** GIVEN DATA follows **

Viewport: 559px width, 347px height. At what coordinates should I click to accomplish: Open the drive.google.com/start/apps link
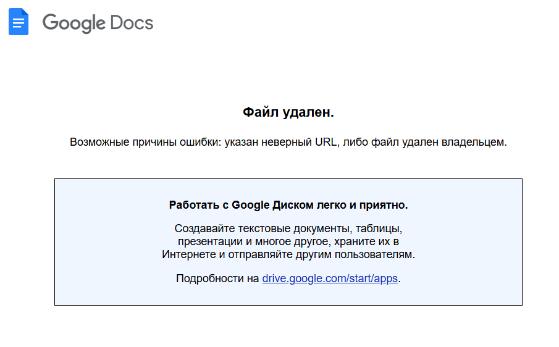click(x=330, y=278)
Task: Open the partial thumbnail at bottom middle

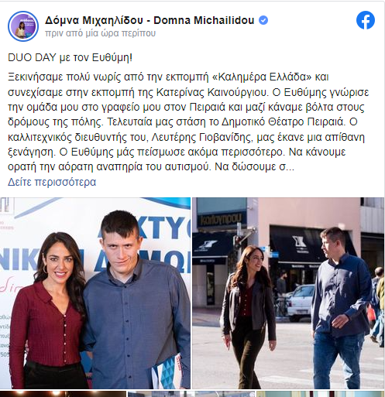Action: pos(191,394)
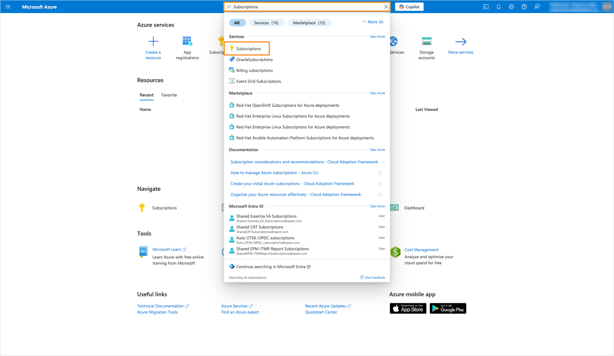See more results in Marketplace section

tap(377, 93)
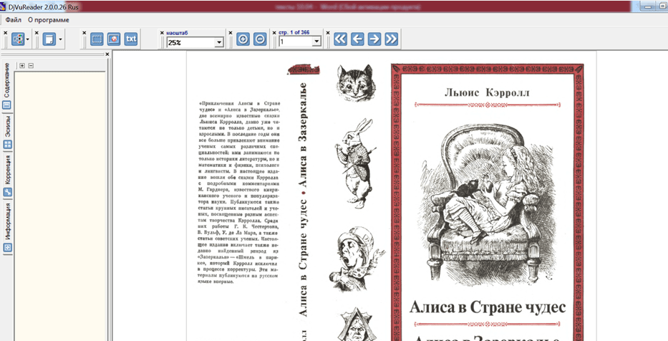This screenshot has height=341, width=668.
Task: Jump to last page with double-right arrows
Action: point(391,39)
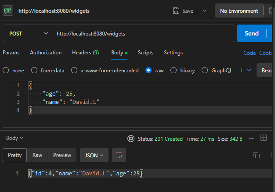
Task: Expand the Save options arrow
Action: (204, 11)
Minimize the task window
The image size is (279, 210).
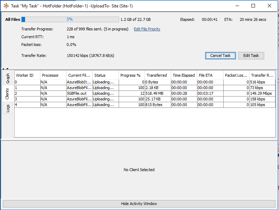(x=237, y=6)
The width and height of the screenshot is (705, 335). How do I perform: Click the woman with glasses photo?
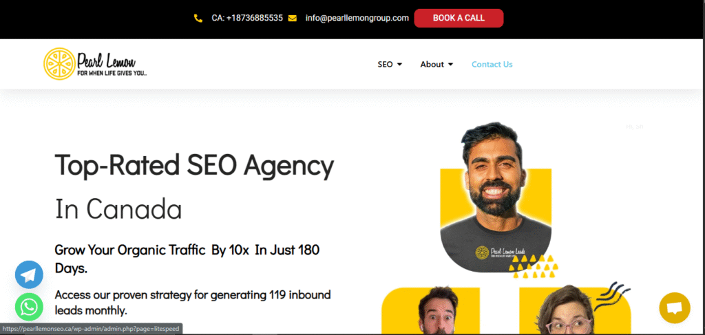coord(567,311)
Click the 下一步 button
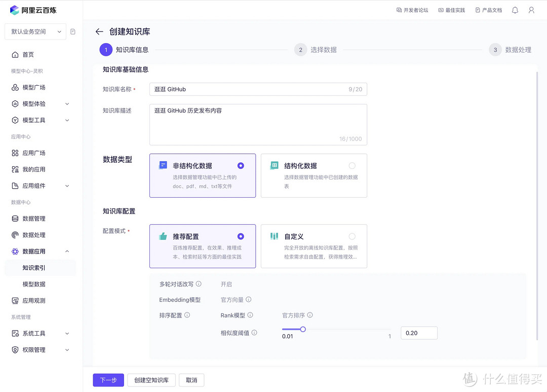 click(x=108, y=380)
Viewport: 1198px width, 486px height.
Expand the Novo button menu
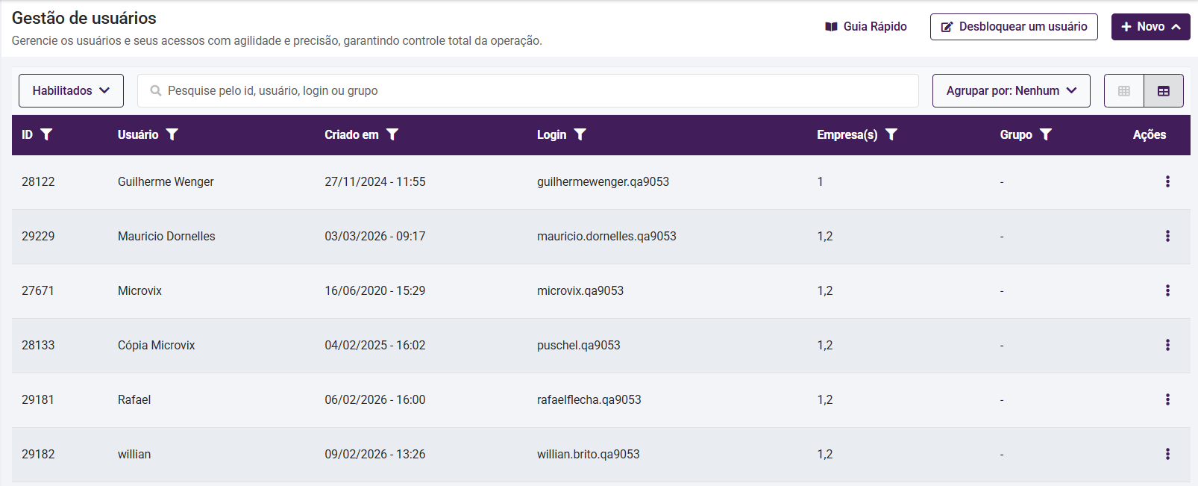pos(1150,27)
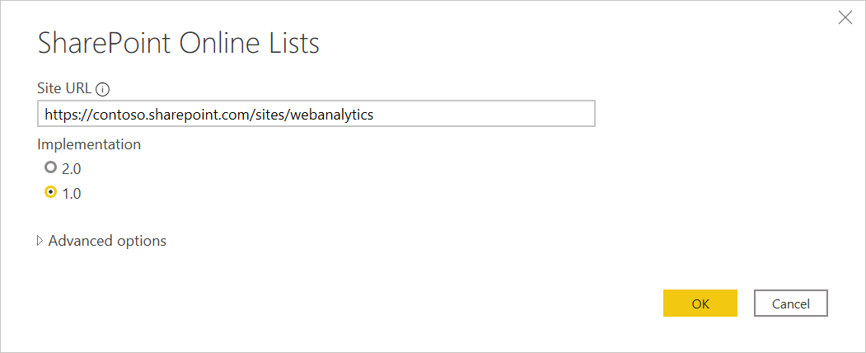Click the SharePoint Online Lists title
Viewport: 866px width, 353px height.
pyautogui.click(x=179, y=45)

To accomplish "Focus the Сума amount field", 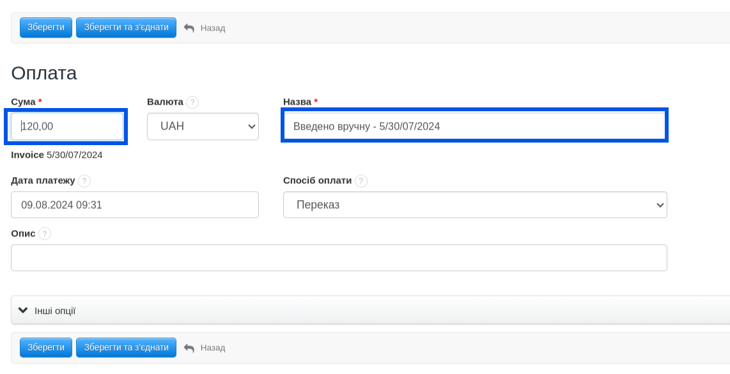I will click(x=67, y=127).
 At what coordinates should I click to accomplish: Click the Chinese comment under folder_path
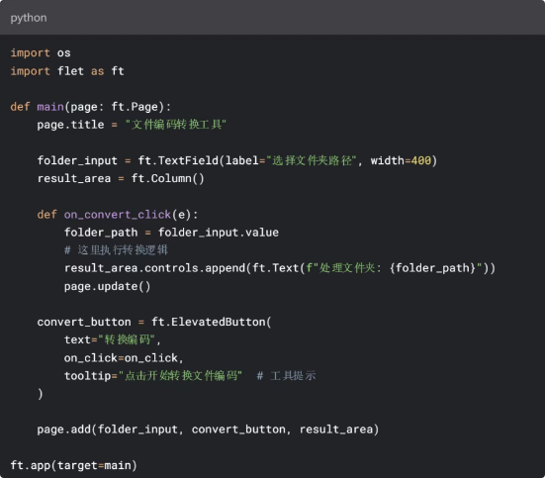pos(116,249)
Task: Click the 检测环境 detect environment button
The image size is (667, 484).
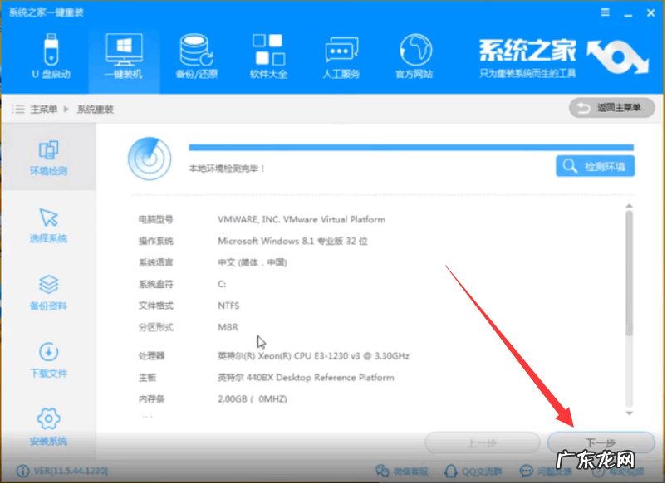Action: click(596, 165)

** End of GIVEN DATA **

- WORK INSTRUCTIONS
Starting at the line with "Task: Click the", output each line through the final one of the listing above, and nothing else. Pictures are to be left out.

- EXERCISE ANSWER
Task: Click the 检测环境 detect environment button
The image size is (667, 484).
Action: click(596, 165)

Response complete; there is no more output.